The Alzheimer's Association and the Alzheimer's Impact Movement (AIM) — a separately incorporated advocacy affiliate of the Association — work tirelessly at the federal, state and local government levels to ensure Alzheimer's issues remain a focus of policymakers. Core to this effort is ensuring that solutions from lawmakers help everyone impacted by this devastating disease to enhance health equity for all.
At the state and federal levels, we are actively working to lift up the voices of people from populations who are disproportionately affected by Alzheimer's and underrepresented in dementia science. A vital step is actively listening to the unique needs of each community. Each year at our AIM Advocacy Forum in Washington, D.C, we invite national partners to join us in organizing for action against Alzheimer's and all other dementia. In 2023, 16 partners were in attendance, demonstrating their interest in our legislative priorities.
Any treatment developed for Alzheimer's needs to work for all communities. But Alzheimer's research has historically underrepresented various racial and ethnic populations — which not only hinders the ability of scientists to understand health disparities, but also limits the likelihood that any approved therapy or diagnostic may aid those communities. To help increase representation in research, we worked with bipartisan congressional champions to draft and introduce the Equity in Neuroscience and Alzheimer's Clinical Trials (ENACT) Act, key provisions of which were signed into law in December 2022.
The ENACT Act will increase underrepresented individuals' participation in Alzheimer's clinical trials by expanding education and outreach to underrepresented communities, reducing the burden of participation and encouraging representation among clinical trial staff. In 2022, Association and AIM staff, volunteers and 15 national partner organizations called on legislators to address this urgent issue. We provided close consultation as the ENACT Act was written, and worked with bipartisan champions to gain support.
To assist public health leaders in preparing all communities for the growing threat of Alzheimer's and other dementia, the Association and the Centers for Disease Control and Prevention (CDC) jointly write and facilitate the implementation of the Healthy Brain Initiative (HBI) Road Map Series, which consists of two books: the HBI State and Local Public Health Partnership to Address Dementia Road Map and the HBI Road Map for Indian Country. These guidebooks lead state, local and tribal public health agencies through actions they can take to quickly and strategically stimulate positive change in their area, with a focus on building health equity and reaching underserved populations.

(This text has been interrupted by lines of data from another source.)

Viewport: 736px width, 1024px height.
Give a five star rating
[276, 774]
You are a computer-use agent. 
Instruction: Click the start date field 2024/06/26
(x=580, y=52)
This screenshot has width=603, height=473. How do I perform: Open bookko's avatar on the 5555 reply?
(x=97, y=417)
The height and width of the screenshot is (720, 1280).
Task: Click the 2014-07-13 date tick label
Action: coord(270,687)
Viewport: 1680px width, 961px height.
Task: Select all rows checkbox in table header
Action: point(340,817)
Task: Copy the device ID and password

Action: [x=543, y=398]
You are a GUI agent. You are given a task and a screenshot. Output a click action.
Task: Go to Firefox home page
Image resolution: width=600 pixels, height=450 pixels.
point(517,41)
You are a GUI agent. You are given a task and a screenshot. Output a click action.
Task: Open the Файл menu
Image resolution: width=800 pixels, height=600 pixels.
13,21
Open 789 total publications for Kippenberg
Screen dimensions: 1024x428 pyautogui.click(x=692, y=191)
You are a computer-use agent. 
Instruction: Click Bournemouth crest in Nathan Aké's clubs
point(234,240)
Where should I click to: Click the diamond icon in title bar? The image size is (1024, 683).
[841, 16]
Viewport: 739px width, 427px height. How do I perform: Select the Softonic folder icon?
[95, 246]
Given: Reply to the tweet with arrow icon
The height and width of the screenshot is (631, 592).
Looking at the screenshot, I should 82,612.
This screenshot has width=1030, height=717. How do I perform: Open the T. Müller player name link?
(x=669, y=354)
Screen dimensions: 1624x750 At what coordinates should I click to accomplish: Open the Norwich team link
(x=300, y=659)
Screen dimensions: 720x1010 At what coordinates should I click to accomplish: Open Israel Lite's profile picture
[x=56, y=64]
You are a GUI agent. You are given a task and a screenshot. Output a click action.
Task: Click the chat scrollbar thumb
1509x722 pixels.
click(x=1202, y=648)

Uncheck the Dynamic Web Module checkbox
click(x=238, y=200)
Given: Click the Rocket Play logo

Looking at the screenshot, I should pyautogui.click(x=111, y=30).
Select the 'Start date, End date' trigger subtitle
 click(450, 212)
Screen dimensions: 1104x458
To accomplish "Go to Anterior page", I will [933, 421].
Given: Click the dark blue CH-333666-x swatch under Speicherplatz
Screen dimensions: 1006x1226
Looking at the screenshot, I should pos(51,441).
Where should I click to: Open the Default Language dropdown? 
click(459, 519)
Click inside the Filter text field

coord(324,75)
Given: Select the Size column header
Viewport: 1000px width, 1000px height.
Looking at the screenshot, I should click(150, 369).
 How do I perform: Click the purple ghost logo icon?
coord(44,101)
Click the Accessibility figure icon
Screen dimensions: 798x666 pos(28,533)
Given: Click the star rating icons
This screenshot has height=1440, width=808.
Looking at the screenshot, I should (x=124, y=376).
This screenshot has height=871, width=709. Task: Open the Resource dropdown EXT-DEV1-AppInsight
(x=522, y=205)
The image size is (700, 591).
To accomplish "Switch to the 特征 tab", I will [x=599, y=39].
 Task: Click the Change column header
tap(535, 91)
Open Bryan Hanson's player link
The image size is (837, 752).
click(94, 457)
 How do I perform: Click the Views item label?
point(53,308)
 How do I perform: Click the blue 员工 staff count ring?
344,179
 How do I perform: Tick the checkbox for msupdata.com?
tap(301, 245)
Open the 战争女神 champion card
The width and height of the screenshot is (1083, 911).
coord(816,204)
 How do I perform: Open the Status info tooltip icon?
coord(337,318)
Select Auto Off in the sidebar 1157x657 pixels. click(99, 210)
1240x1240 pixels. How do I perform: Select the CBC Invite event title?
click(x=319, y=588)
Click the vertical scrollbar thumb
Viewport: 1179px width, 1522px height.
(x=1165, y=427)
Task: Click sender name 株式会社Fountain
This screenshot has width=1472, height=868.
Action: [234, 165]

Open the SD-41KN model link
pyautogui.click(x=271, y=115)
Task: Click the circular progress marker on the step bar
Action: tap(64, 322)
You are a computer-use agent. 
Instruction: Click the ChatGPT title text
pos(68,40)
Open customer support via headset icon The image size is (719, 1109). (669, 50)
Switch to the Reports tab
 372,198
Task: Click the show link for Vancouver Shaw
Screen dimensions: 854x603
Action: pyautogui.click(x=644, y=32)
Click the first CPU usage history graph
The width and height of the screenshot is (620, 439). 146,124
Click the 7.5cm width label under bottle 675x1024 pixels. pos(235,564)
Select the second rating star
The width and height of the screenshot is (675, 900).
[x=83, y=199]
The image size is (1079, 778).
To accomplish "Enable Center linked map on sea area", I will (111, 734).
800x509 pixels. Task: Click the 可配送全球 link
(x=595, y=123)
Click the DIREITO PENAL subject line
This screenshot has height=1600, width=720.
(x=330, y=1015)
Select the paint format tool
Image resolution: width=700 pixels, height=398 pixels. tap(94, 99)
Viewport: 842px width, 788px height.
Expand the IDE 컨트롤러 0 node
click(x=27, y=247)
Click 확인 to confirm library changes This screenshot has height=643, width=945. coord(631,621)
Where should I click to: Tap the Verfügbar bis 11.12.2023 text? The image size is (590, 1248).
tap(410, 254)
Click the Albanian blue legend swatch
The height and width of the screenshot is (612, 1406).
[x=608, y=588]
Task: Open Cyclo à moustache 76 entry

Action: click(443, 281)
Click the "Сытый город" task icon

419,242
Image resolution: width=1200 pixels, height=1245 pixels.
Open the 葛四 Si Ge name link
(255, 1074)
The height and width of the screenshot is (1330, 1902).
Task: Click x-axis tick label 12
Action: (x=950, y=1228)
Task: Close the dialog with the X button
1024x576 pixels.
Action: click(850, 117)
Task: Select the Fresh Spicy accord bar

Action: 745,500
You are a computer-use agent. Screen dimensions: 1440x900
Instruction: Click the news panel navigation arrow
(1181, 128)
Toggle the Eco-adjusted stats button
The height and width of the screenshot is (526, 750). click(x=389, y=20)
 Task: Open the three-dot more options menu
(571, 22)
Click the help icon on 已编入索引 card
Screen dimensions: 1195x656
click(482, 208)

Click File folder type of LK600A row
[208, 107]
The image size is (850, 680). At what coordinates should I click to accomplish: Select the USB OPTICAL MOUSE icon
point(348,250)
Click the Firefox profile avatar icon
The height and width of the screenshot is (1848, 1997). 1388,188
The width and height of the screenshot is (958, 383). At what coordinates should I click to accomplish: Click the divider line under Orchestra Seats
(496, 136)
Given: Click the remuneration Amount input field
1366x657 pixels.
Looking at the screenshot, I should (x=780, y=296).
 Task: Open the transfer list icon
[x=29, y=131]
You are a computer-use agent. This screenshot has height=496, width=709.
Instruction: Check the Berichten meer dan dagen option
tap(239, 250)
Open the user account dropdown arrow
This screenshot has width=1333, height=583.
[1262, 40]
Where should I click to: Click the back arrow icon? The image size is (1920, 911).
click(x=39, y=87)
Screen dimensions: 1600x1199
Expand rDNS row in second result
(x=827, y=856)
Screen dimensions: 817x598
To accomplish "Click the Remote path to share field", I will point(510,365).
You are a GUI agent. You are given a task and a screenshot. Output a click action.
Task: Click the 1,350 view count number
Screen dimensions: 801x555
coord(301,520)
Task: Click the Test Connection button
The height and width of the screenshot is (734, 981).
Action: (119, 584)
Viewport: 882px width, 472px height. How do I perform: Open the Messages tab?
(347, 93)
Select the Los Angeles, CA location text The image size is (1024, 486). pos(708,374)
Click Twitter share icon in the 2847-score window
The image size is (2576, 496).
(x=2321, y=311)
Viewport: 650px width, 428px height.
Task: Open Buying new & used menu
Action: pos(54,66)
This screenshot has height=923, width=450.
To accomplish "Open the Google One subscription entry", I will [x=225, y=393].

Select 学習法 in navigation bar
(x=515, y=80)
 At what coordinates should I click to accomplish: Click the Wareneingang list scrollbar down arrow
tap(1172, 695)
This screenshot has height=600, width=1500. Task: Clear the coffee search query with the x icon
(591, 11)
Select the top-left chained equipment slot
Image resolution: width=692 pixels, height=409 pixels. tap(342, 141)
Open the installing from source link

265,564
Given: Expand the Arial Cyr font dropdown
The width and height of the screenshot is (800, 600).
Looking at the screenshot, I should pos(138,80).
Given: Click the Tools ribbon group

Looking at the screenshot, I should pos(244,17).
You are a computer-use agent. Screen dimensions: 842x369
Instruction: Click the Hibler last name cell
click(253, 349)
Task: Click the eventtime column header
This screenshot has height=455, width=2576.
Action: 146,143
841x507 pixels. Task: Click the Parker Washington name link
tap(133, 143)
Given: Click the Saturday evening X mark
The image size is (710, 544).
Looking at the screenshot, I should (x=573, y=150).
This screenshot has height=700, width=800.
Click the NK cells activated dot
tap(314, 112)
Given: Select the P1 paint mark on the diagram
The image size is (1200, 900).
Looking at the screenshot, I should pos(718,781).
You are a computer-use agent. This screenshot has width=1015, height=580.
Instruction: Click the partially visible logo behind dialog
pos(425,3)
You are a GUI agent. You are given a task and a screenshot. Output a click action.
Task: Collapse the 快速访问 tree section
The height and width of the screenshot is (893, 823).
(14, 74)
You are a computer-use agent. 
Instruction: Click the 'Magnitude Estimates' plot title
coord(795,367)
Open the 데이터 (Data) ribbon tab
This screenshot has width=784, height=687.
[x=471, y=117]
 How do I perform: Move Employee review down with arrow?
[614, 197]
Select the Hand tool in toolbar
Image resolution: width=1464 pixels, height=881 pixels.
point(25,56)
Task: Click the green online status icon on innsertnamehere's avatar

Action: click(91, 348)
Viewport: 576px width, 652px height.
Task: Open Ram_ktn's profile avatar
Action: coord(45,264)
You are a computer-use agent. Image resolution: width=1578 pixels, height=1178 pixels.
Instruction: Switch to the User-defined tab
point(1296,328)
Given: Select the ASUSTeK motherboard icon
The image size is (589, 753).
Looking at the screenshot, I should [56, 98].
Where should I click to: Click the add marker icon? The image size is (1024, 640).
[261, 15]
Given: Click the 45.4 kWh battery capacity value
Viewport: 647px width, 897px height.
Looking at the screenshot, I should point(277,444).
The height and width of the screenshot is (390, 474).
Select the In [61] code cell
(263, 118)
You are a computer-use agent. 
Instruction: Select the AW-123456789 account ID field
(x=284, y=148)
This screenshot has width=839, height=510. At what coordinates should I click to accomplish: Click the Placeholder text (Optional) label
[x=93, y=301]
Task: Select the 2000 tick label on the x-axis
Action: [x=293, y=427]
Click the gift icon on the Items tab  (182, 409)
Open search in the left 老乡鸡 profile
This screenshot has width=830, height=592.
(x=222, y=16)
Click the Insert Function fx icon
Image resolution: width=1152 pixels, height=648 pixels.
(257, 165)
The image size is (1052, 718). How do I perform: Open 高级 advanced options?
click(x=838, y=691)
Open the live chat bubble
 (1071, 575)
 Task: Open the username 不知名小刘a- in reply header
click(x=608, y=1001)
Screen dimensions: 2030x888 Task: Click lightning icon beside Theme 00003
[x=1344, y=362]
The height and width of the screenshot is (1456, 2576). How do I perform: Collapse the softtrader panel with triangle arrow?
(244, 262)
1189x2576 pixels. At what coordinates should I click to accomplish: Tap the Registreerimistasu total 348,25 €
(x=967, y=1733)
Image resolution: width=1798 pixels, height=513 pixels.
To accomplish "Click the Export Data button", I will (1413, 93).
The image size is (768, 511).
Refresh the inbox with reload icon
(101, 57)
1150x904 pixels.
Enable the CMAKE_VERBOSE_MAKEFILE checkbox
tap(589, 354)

The Association works with state governments to expand access to resources in underserved communities, with the goal of reducing stigma and increasing early detection and diagnosis of dementia. Two recent state-level successes include:
- Florida's 2022 Ramping up Education of Alzheimer's Disease and Dementia for You (READY) Act, which requires the state's Department of Health to educate physicians and nurses on Alzheimer's detection and risk reduction with a focus on diverse communities at greater risk of developing dementia.
- New Mexico's updated state Alzheimer's plan, which includes a focus on improving respite care in rural, urban and tribal communities.
National Black Caucus of State Legislators
The National Black Caucus of State Legislators (NBCSL) is the nation's premier organization representing and serving the interests of more than 700 African American state legislators. In an effort to advance Alzheimer's policy, the Association has partnered with the NBCSL on many occasions over the last decade, participating in various policy discussions focused on increasing engagement in clinical trials, early detection and diagnosis of Alzheimer's, as well as the need to develop and implement state Alzheimer's plans.
In 2022, the Association partnered with NBCSL to introduce the new stage play "Unforgettable" to hundreds of state legislators from across the nation during NBCSL's 46th Annual Legislative Conference in Las Vegas. The dynamic and emotional play was created by Gdavis Productions and Films, LLC, and the Association to showcase the effects of caring for a loved one living with Alzheimer's, as well as the importance of understanding early detection and participating in clinical trials. The NBCSL conference presentation of "Unforgettable" provided a unique opportunity for state policymakers to connect with the impact of Alzheimer's on individuals and families in a real and personal way — and at an opportune time just before they began their legislative sessions in the new year.
Recognizing that older Black Americans are twice as likely to be living with Alzheimer's or other dementias as older White Americans, it is critical that we work with NBCSL members to implement timely policy solutions.
"Data tells us that the overall chance of a person getting Alzheimer's disease is more than 1 in 10, but it's even more likely if you're Black," said Paula Hoisington, CEO of NBCSL. "The NBCSL is partnering with the Alzheimer's Association to bring awareness of this dreadful disease and educate our members on valuable resources available to the communities they serve."